Puis tu reports le revenu net sur 2042 qui calcule l’imposition totale du foyer.

Cas d’école Paris 5e : 11 400 euros revenus fonciers annuels

Studio loué nu 950 euros mois à un étudiant rue Claude Bernard, Paris 5e.

Micro-foncier : imposition simple

Loyers perçus annuels : 950 × 12 = 11 400 euros. Abattement 30% = 11 400 × 0,70 = 7 980 euros imposables. Si tu es au barème 30% (impôts) + 17,2% (prélèvements sociaux) = impôts totaux = 7 980 × 47,2% = 3 769 euros.

Régime réel : prise en compte charges

Loyers perçus : 11 400 euros. Charges déductibles : intérêt prêt 2 000€ + taxe foncière 600€ + assurance 300€ + syndic parts proprio 200€ + entretien petit 100€ = 3 200 euros charges totales.

Revenus imposables = 11 400 – 3 200 = 8 200 euros. Imposition totale = 8 200 × 47,2% = 3 870 euros.

Résultat : dans ce cas, micro-foncier (3 769€) VS régime réel (3 870€) coûte légèrement PLUS en régime réel (101€ de différence). Mais si charges > 3 420€ cette année, régime réel devient plus avantageux. Tout dépend de tes coûts réels.

FAQ : Revenus fonciers questions fréquentes

Revenus fonciers, tous les loyers s’imposent ?

Oui, tous les loyers perçus d’une location nue s’imposent comme revenus fonciers. Aucun loyer n’est exempté. Cependant, au micro-foncier, tu bénéficies d’un abattement forfaitaire de 30% (tu n’es imposé que sur 70%). Au régime réel, tu déduisis tes charges réelles avant imposition. Résultat : revenus imposables différents selon le régime, mais 100% des loyers sont déclarés d’abord.

Charges locatives récupérées, elles comptent dans revenus fonciers ?

Non. Les charges que tu récupères auprès du locataire (eau, électricité, syndic parts locataire) ne sont pas des revenus fonciers. Ce sont des montants que tu reverses. Seul le loyer d’habitation principal compte comme revenu foncier. Si tu perçois des charges, elles réduisent ton revenu net final (au régime réel), mais ne participent pas au calcul initial des revenus fonciers.

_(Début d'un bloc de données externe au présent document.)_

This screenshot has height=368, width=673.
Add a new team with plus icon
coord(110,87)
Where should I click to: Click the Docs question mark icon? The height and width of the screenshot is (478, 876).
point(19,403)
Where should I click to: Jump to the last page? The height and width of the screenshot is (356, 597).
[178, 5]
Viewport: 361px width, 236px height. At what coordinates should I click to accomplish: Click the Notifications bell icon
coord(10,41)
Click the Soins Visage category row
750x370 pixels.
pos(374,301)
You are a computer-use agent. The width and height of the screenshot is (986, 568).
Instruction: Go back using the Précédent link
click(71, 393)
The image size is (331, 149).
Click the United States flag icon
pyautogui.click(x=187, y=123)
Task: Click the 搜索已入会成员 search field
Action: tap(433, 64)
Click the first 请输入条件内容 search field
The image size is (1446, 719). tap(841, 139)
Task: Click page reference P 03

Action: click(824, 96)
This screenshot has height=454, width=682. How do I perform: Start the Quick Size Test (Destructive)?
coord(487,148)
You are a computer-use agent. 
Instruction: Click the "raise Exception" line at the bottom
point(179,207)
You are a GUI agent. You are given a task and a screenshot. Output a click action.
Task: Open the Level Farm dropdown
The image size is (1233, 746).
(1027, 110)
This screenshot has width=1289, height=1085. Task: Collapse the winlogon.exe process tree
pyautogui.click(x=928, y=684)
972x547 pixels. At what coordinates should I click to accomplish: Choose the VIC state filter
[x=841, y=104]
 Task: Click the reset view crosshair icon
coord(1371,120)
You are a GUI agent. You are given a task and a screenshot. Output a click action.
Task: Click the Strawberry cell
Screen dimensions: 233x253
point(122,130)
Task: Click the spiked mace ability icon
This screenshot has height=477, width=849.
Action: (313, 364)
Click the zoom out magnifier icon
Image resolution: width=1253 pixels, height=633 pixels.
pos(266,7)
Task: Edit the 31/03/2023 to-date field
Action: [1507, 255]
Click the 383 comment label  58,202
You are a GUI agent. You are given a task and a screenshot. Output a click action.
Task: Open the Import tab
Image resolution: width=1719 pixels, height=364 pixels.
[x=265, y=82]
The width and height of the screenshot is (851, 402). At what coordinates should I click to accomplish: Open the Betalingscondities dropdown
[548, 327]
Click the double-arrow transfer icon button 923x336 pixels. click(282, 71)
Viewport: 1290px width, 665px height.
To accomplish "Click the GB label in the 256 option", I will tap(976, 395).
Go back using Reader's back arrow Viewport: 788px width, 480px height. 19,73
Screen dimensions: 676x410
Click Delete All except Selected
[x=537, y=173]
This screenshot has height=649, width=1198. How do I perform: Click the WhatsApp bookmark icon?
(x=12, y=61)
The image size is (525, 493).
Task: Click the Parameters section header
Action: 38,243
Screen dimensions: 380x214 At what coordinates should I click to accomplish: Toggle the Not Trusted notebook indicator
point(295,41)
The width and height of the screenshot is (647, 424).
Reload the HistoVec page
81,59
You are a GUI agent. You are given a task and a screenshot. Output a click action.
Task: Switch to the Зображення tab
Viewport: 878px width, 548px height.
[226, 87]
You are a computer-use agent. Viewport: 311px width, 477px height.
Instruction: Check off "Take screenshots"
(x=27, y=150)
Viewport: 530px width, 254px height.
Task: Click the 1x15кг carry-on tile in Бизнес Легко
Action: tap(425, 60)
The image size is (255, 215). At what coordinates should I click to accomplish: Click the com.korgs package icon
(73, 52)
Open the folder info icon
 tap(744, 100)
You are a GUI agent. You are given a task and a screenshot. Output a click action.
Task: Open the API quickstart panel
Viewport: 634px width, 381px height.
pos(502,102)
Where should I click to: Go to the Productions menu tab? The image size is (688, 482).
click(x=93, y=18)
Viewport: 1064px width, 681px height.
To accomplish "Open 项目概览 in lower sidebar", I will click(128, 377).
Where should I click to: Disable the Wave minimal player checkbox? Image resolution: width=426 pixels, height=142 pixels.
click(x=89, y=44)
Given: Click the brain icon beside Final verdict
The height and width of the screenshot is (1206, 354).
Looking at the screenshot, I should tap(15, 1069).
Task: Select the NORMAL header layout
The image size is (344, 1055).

Vacance locative, perte de loyer, impact revenus fonciers ?

Seuls les loyers effectivement perçus comptent comme revenus fonciers. Mois de vacance = pas de loyer = zéro revenu ce mois. À l’année, si bien loué 11 mois sur 12, tu déclares 11 mois de loyers. La vacance n’est pas déductible, elle fait juste baisser ton revenu total. Important : tu dois déclarer juste la réalité (loyers perçus), pas des loyers théoriques non reçus.

Revenus fonciers petits, impôts petits obligatoirement ?

Pas exactement. Revenus fonciers s’ajoutent à tes autres revenus (salaire, placements) pour calculer l’imposition globale. Si tu es au barème 45% (très hauts revenus), même revenus fonciers modestes (5 000 euros) te coûtent 2 250 euros d’impôts. Les revenus fonciers s’imposent au taux marginal de ton foyer, pas à un taux fixe. Plus tu gagnes par ailleurs, plus le revenu foncier te coûte cher en impôts.

Revenus fonciers et revenus de placements, différence ?

Revenus fonciers = loyers location immobilière nue, imposés au barème progressif + prélèvements sociaux 17,2%. Revenus de placements = intérêts assurance vie, actions, obligations, imposés au prélèvement forfaitaire unique PFU 30% (généralement). Revenus d’activité = salaire, imposés au barème + cotisations. Les trois catégories fiscales se distinguent par source et régime imposition, mais elles s’ajoutent toutes pour calculer ta cotisation d’impôt global.